What to work on
Return all lines below containing the word "computer".
*** Input material ***
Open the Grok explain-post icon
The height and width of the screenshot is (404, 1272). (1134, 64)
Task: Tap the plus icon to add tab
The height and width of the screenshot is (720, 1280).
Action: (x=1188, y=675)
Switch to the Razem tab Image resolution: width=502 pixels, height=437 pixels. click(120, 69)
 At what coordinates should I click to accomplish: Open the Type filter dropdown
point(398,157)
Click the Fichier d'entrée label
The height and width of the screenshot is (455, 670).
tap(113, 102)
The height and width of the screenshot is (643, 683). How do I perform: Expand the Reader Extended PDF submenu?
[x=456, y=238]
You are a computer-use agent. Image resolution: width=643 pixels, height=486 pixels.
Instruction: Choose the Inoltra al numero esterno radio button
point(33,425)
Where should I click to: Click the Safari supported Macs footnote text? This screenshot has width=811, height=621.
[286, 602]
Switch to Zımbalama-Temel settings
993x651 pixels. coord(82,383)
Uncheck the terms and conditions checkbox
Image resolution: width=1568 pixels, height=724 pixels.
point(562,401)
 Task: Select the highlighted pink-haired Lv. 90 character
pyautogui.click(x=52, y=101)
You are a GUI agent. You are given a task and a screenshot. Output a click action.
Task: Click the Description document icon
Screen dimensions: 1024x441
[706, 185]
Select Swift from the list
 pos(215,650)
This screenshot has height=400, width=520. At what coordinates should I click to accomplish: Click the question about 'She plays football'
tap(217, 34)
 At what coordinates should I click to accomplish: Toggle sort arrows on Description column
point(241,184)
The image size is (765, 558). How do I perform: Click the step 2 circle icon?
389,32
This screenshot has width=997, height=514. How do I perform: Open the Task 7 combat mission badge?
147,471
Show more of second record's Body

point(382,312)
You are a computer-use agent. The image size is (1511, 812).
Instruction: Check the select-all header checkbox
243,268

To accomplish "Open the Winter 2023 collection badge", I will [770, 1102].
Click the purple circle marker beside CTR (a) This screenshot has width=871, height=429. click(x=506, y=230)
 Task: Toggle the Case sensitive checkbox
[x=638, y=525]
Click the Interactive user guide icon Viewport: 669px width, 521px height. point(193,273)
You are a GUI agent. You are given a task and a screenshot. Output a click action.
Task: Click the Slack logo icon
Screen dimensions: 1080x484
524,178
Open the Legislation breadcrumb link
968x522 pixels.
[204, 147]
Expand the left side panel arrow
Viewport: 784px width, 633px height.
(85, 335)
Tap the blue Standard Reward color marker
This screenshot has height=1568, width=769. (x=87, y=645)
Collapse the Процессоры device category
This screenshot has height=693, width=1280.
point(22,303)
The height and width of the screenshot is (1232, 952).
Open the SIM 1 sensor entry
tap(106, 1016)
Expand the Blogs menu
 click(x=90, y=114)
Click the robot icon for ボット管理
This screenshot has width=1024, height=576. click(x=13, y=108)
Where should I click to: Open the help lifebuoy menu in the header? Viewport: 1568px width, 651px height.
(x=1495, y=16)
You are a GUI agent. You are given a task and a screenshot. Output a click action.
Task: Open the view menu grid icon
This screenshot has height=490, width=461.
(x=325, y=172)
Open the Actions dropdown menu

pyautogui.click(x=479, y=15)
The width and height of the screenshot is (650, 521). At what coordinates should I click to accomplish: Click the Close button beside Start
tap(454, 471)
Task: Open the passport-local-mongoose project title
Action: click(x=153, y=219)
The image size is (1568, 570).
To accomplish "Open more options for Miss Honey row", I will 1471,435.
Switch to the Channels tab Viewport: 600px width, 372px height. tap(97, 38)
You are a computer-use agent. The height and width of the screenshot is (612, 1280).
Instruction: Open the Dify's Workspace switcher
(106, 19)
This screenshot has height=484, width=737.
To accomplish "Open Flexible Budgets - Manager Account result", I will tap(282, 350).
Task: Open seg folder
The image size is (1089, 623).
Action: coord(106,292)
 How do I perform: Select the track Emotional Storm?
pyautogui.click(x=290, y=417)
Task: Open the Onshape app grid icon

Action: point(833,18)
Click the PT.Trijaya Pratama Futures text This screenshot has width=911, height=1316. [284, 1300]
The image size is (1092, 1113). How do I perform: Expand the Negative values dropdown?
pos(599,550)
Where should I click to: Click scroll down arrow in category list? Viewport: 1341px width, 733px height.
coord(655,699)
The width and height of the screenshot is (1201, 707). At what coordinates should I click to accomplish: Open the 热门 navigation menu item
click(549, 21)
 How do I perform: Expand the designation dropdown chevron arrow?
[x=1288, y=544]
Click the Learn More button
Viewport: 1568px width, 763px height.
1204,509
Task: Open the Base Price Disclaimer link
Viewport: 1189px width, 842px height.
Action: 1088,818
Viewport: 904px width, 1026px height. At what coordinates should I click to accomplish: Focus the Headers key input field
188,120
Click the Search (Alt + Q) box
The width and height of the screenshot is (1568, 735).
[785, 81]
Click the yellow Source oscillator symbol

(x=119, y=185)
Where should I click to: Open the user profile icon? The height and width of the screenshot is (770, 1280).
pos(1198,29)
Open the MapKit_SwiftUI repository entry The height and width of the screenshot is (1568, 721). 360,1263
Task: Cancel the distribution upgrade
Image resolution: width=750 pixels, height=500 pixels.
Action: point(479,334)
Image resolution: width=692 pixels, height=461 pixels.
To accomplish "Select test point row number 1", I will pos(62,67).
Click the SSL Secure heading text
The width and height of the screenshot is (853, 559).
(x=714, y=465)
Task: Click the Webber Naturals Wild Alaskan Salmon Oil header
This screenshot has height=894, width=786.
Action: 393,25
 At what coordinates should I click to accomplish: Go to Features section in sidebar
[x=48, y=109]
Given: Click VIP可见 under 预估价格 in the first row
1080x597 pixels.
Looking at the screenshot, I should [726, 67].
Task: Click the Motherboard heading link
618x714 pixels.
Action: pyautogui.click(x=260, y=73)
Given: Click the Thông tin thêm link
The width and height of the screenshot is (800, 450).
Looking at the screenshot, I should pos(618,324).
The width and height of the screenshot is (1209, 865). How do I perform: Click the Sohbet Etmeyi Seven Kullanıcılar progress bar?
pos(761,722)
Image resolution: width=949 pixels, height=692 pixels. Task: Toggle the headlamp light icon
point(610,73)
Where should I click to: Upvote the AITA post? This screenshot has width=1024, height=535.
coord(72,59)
*** End of Input material ***
Answer for this exercise
You are a computer-use agent. Image resolution: width=643 pixels, height=486 pixels.
You are a computer-use agent. The image size is (1511, 812).
You are a computer-use agent. The height and width of the screenshot is (612, 1280).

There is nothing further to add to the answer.